Re: [PATCH 0/6 resend] statfs: handle mount propagation
From: Christian Brauner
Date: Thu May 03 2018 - 09:04:47 EST
On Wed, May 02, 2018 at 05:09:39PM +0100, Al Viro wrote:
> On Wed, May 02, 2018 at 05:42:33PM +0200, Christian Brauner wrote:
> > Hey,
> >
> > This is the second resend of this patchset. I'm not sure whether it has
> > simply been overlooked but the number of people get_maintainer.pl was
> > rather small and seemed a little random so I added Linus and Christoph,
> > two people I know that do look at VFS stuff at least from time to time,
> > although they weren't listed by get_maintainer.pl. I hope that's ok.
> >
> > This little series
> > - unifies the definition of constants in statfs.h and fs.h
> > *Note, that Andreas has expressed doubts whether this unification is
> > useful. Please see https://lkml.org/lkml/2018/4/13/571 . I still think
> > it is but I'm happy to drop these two patches if others agree.*
> > - extends statfs to handle mount propagation. This will let userspace
> > easily query a given mountpoint for MS_UNBINDABLE, MS_SHARED,
> > MS_PRIVATE and MS_SLAVE without always having to do costly parsing of
> > /proc/<pid>/mountinfo.
> > To this end the flags:
> > - ST_UNBINDABLE
> > - ST_SHARED
> > - ST_PRIVATE
> > - ST_SLAVE
> > are added. They have the same value as their MS_* counterparts.
>
> How about some rationale for that in the first place? statfs() looks like
> a bad match for that - not to mention anything else, there's no way to
> get anything beyond "it is a peer of something", not even "do these two
> get propagation between them". What would be using that, what would the
> userland side of users look like, etc...
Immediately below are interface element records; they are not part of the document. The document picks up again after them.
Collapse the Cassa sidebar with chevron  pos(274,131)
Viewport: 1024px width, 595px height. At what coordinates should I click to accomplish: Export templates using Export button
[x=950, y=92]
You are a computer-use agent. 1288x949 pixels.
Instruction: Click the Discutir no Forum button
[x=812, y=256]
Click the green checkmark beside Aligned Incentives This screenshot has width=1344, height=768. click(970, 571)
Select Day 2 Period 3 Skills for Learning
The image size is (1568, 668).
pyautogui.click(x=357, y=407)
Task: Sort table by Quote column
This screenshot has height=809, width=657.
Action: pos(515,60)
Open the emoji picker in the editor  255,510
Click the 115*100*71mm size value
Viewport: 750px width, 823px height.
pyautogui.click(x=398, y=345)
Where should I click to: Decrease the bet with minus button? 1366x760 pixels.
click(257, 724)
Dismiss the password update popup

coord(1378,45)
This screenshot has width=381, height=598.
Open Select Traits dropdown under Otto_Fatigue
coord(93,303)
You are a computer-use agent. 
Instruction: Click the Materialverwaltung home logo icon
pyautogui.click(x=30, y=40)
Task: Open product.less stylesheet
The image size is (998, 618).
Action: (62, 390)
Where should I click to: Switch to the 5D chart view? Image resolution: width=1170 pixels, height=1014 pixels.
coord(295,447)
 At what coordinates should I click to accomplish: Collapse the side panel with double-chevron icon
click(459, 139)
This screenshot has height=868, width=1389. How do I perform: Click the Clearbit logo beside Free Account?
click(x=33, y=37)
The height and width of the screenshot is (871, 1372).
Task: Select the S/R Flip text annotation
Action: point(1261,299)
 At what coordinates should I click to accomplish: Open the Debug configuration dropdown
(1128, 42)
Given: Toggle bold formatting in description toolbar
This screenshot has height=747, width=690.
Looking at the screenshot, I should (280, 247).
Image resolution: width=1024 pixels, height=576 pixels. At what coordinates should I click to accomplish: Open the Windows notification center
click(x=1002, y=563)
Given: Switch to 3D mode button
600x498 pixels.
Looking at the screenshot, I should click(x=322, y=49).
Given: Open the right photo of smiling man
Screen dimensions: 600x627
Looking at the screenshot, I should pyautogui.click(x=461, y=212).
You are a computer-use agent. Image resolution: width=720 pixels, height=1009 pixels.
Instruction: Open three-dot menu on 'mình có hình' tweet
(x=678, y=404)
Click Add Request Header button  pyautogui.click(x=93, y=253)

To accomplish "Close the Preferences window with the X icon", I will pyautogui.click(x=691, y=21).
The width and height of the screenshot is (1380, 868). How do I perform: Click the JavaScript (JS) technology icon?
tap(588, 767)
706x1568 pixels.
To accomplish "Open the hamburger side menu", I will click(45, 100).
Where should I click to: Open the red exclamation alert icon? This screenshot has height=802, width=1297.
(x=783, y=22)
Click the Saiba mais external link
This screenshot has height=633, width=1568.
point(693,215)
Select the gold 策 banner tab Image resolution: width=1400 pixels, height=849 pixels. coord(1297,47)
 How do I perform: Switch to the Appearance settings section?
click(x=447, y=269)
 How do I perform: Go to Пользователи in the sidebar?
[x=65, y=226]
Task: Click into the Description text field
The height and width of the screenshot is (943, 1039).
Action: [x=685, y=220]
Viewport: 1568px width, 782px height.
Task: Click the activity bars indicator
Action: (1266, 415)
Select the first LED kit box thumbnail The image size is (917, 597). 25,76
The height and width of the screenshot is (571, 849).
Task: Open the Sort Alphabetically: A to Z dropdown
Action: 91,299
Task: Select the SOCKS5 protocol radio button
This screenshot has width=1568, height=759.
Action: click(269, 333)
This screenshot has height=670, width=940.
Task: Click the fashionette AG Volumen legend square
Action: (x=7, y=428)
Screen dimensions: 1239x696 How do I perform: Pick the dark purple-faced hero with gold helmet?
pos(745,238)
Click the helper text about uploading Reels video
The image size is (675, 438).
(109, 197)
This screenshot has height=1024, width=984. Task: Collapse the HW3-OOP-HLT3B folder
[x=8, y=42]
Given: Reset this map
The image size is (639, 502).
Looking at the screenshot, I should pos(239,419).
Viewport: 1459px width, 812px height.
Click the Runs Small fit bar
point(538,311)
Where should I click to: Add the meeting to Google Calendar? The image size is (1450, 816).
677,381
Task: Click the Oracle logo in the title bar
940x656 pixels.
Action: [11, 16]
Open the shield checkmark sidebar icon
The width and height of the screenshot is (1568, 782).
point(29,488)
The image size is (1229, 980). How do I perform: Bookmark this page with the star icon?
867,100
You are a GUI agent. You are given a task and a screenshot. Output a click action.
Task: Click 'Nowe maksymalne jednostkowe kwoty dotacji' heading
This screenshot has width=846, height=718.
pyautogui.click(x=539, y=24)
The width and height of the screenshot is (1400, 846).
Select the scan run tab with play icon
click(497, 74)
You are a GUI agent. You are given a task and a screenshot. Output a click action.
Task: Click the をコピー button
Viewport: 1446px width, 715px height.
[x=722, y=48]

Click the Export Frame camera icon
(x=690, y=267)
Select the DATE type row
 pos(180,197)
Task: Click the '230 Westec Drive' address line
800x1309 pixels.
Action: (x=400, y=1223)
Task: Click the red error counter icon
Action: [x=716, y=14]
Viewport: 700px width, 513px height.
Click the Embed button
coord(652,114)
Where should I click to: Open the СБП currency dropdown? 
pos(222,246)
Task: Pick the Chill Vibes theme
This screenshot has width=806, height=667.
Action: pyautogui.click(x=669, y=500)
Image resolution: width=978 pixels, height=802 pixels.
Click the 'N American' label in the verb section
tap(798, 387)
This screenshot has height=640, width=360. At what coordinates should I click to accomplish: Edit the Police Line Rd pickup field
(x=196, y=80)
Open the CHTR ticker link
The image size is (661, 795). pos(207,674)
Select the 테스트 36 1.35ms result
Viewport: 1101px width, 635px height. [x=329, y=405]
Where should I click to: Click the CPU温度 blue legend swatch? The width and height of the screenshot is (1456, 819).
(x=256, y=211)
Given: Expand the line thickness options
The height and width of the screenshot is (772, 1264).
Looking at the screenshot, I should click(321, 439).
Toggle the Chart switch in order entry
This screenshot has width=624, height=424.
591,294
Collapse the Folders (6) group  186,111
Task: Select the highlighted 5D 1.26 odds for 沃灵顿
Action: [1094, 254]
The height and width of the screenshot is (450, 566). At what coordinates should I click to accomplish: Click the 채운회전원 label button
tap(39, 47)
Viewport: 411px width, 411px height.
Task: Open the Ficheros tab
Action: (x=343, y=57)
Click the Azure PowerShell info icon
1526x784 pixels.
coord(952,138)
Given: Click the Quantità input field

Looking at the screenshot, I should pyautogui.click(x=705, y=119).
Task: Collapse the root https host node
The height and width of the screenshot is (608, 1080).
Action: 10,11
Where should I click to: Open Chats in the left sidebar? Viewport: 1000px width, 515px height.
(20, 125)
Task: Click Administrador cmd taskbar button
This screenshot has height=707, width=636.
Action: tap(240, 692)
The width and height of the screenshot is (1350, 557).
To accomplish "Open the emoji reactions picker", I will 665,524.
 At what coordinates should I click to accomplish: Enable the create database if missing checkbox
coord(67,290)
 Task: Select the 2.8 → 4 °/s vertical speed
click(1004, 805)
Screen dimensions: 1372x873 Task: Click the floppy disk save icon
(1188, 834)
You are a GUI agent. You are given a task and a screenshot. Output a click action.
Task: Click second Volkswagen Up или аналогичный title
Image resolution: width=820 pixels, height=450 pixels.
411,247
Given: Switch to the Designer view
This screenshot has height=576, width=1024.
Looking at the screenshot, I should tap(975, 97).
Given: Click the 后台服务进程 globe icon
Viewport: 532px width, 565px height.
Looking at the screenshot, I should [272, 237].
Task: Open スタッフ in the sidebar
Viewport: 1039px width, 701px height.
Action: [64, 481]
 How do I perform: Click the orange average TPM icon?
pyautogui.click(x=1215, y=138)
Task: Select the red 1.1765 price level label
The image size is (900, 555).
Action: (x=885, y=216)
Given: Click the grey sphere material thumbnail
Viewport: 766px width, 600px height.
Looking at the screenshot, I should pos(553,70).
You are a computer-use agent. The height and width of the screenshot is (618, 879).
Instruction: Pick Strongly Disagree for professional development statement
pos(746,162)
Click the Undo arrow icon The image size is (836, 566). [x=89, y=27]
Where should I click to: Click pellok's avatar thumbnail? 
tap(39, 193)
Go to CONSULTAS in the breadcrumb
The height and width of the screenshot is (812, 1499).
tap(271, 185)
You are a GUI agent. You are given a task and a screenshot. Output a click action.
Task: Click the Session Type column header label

Ok, sorry if I wasn't detailed enough.
>From a userspace perspective we often run into the case where we simply
want to know whether a given mountpoint is MS_SHARED or is MS_SLAVE.
If it is we remount it as MS_PRIVATE to prevent any propagation from
happening. We don't care about the peer relationship or how the
propagation is exactly setup. We only want to prevent any propagation
from happening.
The above case is what I see most often. A more specific use-case is to
differentiate between MS_SLAVE and MS_SHARED mountpoints.
Mountpoints that are MS_SLAVE are kept intact and mountpoints that are
MS_SHARED are made MS_PRIVATE.
For both cases the only way to do this right now is by parsing
/proc/<pid>/mountinfo. Yes, it is doable but still it is somewhat costly
and annoying as e.g. those mount propagation fields are optional.
Another problem are scenarios where propagation matters but /proc is not
mounted.
Here are three concrete use-cases I run into frequently:
- (*buzzword alarm*) container runtimes:
They do usually clone(CLONE_NEWNS) and inherit the mount table but
want to remount specific mountpoints to prevent propagation.
Again the specifics of propagation don't matter in this case usually.
- Sharing shared mountpoints:
Sometimes it is desirable to share shared mountpoints between
namespaces.
Say, the first process sets up the shared mountpoint on the host and
all the other ones want to know "Did someone already make this rshared
or do i need to set this up?". It would be very helpful if you could
just check a mount by using the statvfs() syscall.
- I want to know whether a mountpoint is unbindable to e.g. skip it if
it is or remount it.
About how this would work what I simply expect and tested with this
patch was e.g. this:
int ret;
char *s = "/some/path";
struct statvfs sb;
ret = statvfs(s, &sb);
if (ret < 0)
return false;
if (sb.f_flag & ST_SHARED) {
ret = mount("", s, NULL, MS_SLAVE | MS_REC, NULL);
if (ret < 0)
return -1;
}
>
> And in any case linux-api should've been Cc'd. I'm not saying that this
Ah, thanks! Sorry I missed this.
> (or something similar) would be an inherently bad idea, but the question
> "why this way?" deserves a bit more than "parsing is costly"...
I hope some of the above helped to clarify this.
Thanks!
Christian